Sodium chlorite is used commercially to bleach fabrics and paper and to purify and disinfect municipal water. Homeowners use sodium chlorite as an anti-fouling agent for water and a precursor for other flammable or explosive chemicals. There are many different ways to make sodium chlorite. Commercially, chlorine dioxide is added to sodium hydroxide and hydrogen peroxide. For the home chemist, table salt is added to water for a saturated solution, then electricity is applied to bond the O2 from the water to the salt. Some people like to add battery acid or another caustic agent to speed up the process, however, this can result in an unstable, explosive solution.
Making Sodium Chlorite
You can speed up the electrolysis process by keeping the salt/water mix warm.
Pour 3 quarts of water into a wide-mouthed, heatproof glass jar or glass beaker and heat to just under boiling.
Add the 1/2 cup of salt to the water; continue heating the mixture until the salt is completely dissolved. Remove from heat when the salt is dissolved.
Sharpen both ends of the pencils until you have at least 1 inch of exposed lead on both ends.
Attach the wires to one end of each pencil with the alligator clip. Make sure the clip is only gripping lead.
Tape the cardboard to the mouth of the glass jar or beaker.

> _Work instruction 1_: From the sodium chlorite text, quote the part that opens with the words containing "Pour 3 quarts" and closes with "on both ends.".
> _Work instruction 2_: List the commercial uses of sodium chlorite named in the sodium chlorite text.
> _Work instruction 3_: According to the sodium chlorite text, how much exposed lead should each end of the pencils have after sharpening?

> _Raw data_:

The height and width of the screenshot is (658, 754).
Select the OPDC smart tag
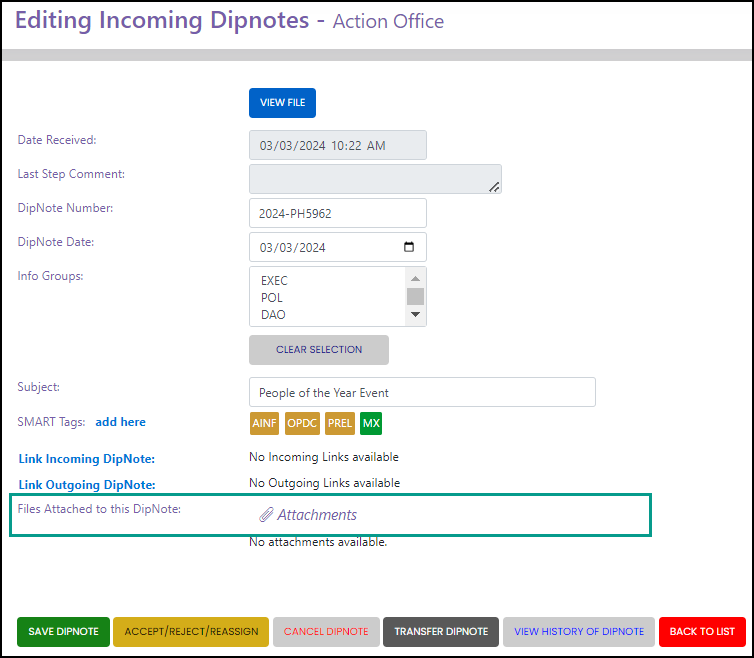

> _Task solution 1_:
Pour 3 quarts of water into a wide-mouthed, heatproof glass jar or glass beaker and heat to just under boiling.
Add the 1/2 cup of salt to the water; continue heating the mixture until the salt is completely dissolved. Remove from heat when the salt is dissolved.
Sharpen both ends of the pencils until you have at least 1 inch of exposed lead on both ends.

> _Task solution 2_:
Bleaching fabrics
Bleaching paper
Purifying municipal water
Disinfecting municipal water

> _Task solution 3_: At least 1 inch.